Dylan Moran is an energetic man. When we speak, he’s whizzing around the Lake District trying out material (“to scare myself”) before he embarks on his extensive Off the Hook tour. But the one place you won’t find him is on any kind of panel show. Maybe it’s because he’s Irish, he explains, but he just can’t abide what he sees as a peculiarly British trait: “There’s an institutionalised love of games, an institutionalised passion for parlour games, a kind of ludic obsession with passing time in a non-threatening way. And that just gives me the screaming heebie-jeebies, the vapours; it makes me want to shriek, running over the hills, picking up my clothes. I have an absolute horror of that… people sitting around on the radio making puns; the panel shows where you get a load of blokes who are trying to out-monkey each other, and the room is throbbing with testosterone and hatred for other people and for themselves. I cannot take it.”
Lucky, then, that the 43-year-old comedian, who grew up in West Meath, in the Irish midlands, and now lives in Edinburgh with his wife and two children, loves live work – or, as he describes it, “when you find out what it is you’re after”. Having just returned from Lithuania, he’ll be on the road in the UK from now until the end of May, with tours planned for Ireland, mainland Europe, Australia and the US.
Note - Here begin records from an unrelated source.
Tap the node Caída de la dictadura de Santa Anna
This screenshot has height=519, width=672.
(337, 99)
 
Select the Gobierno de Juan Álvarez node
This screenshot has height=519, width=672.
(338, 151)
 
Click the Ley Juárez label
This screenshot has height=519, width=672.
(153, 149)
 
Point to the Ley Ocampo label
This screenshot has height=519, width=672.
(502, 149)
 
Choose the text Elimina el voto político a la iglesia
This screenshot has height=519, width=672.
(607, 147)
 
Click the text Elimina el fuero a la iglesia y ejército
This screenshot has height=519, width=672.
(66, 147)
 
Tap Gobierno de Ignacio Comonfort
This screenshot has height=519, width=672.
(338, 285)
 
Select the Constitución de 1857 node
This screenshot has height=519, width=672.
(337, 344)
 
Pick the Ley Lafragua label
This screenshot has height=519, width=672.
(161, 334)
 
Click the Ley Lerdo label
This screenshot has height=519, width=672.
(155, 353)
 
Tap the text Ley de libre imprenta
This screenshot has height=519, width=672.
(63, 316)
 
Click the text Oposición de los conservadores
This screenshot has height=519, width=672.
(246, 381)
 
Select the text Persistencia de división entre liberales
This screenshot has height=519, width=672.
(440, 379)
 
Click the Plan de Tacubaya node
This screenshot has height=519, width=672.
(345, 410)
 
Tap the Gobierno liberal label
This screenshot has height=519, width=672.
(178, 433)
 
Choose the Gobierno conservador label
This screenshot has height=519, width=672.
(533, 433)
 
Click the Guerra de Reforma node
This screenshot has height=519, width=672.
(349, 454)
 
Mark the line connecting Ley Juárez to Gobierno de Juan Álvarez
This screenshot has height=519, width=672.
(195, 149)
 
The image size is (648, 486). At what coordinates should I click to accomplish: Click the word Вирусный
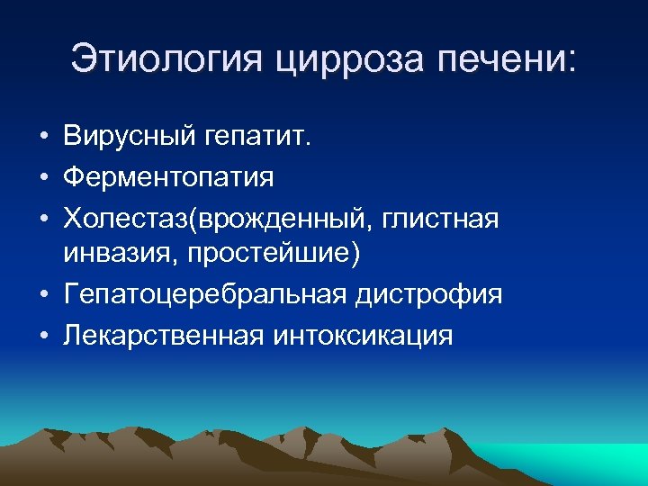click(130, 138)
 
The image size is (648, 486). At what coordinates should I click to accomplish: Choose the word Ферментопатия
click(168, 177)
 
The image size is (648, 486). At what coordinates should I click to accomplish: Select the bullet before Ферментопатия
click(43, 178)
Part of the enjoyment is meeting comedians from other countries; at last year’s Edinburgh festival, Moran, Eddie Izzard and promoter Mick Perrin brought a group of comedians over from Germany, Italy and France to perform for the first time in English.
Edinburgh is where things really got going for Moran, who at 24 was the youngest-ever winner of the Perrier comedy award, back in 1996. It was a stellar start to a career that went on to encompass Black Books, the Channel 4 sitcom that saw Moran create and play the miserabilist bookshop proprietor Bernard Black, as well as parts in films such as Notting Hill, Shaun of the Dead and Calvary.
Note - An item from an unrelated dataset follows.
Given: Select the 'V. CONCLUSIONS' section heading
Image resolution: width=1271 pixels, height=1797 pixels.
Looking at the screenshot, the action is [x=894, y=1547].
“When I started [in comedy], it was like putting ‘pirate’ in your career-choice box,” he says, explaining that the tail-end of 1980s comedy, with its influences from America, was still “very exciting and fresh and rebellious”. Now, he concedes, referring to the rise of stadium tours and DVDs, it’s a little more “like when the chain shops pop up around the country”.
That’s why he likes to stay under the radar. He’s still winnowing material for Off the Hook, for which he’s written and illustrated some pamphlets that he describes as “squibs”. He’s unsure that there’s an overarching theme to the tour beyond, perhaps, the vantage point of his time of life. “I don’t imagine I’m alone in having over the past few months – maybe years, even – felt like I have to check with my friends and peers all the time that this [stage of my life] is quite as extraordinarily unstable and mad and changeable as it seems to me it is,” he explains. “Because a lot of the time people wonder, is that just my age, is that just time passing by, and me being more aware of what’s going on everywhere?”
I ask him how the instability of the times – and the threats faced by freedom of speech and satire – has affected what comedians do. “You don’t have any choice,” he replies. “You just have to laugh at it. The alternative is saying nothing, going quiet… That’s not going to happen.”